# Work to be completed
Continue the description of the Horizontal Coupling Plane in network slice management, picking up after its last sentence.

# Document segment
Description
The Horizontal Coupling Plane (HCP) is a management architecture concept defined within the 3GPP framework for network slicing, specifically in the context of management and orchestration. It is not a physical interface but a logical plane that standardizes the interactions and information exchange between Management Services (MnS) that belong to different management domains. Typically, these domains are the Communication Service Customer (CSC) domain (e.g., an enterprise or vertical industry tenant) and the Communication Service Provider (CSP) domain (e.g., a mobile network operator). The HCP enables the CSC's management system to request, monitor, and manage the lifecycle of network slice instances that are provisioned within the CSP's network. Technically, the HCP is realized through a set of standardized Management Service Interfaces, often based on RESTful APIs defined using OpenAPI specifications. These interfaces allow for operations such as network slice template onboarding, network slice instance provisioning, activation, deactivation, termination, and performance monitoring reporting. The information models exchanged across the HCP include descriptors (like Network Slice Template) and runtime information (like Network Slice Instance identifiers and status). The HCP works in conjunction with the Vertical Coupling Plane (VCP), which handles management interactions within a single administrative domain (e.g., between the Network Slice Management Function (NSMF) and the Network Slice Subnet Management Function (NSSMF) within an operator). By providing this horizontal interface, the HCP decouples the tenant's operational and business support systems from the internal, potentially proprietary, management systems of the network operator, enabling multi-vendor and multi-domain slice management.

# Dataset content
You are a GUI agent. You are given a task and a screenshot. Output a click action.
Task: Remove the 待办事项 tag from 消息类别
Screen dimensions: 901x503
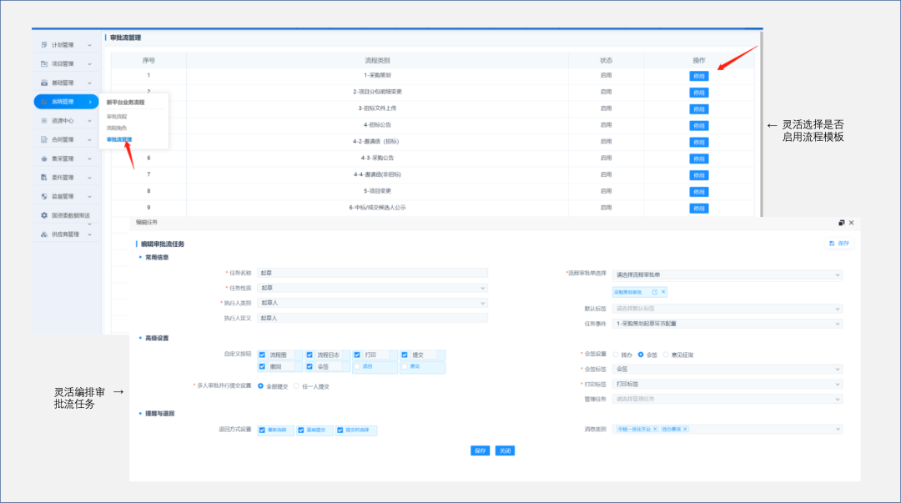pos(685,429)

# Exercise output
Purpose & Motivation
The HCP was created to address a fundamental challenge in the commercialization and operation of 5G network slicing: how can an external customer (tenant) seamlessly manage their dedicated slice resources without direct access to the operator's internal network management systems? Prior to its definition, management interactions between customers and providers were ad-hoc, proprietary, and not scalable for a future with potentially thousands of slices for diverse vertical industries. The purpose of the HCP is to provide a standardized, secure, and automated interface for slice lifecycle management across administrative boundaries. This solves the problem of operational complexity and enables new business models where verticals can self-serve, dynamically requesting and modifying slice resources based on their needs. It was motivated by the 5G vision of network-as-a-service and the need for technical enablers to support slice-as-a-service offerings. By defining the HCP, 3GPP facilitates interoperability between different vendors' management systems in the customer and provider domains, accelerating the adoption of network slicing for enterprise and industrial use cases.
Key Features
- Standardized logical interface for inter-domain management of network slices
- Defines a set of Management Service (MnS) producers and consumers
- Uses RESTful APIs with OpenAPI-based specifications
- Supports lifecycle operations for network slice instances (create, modify, monitor, terminate)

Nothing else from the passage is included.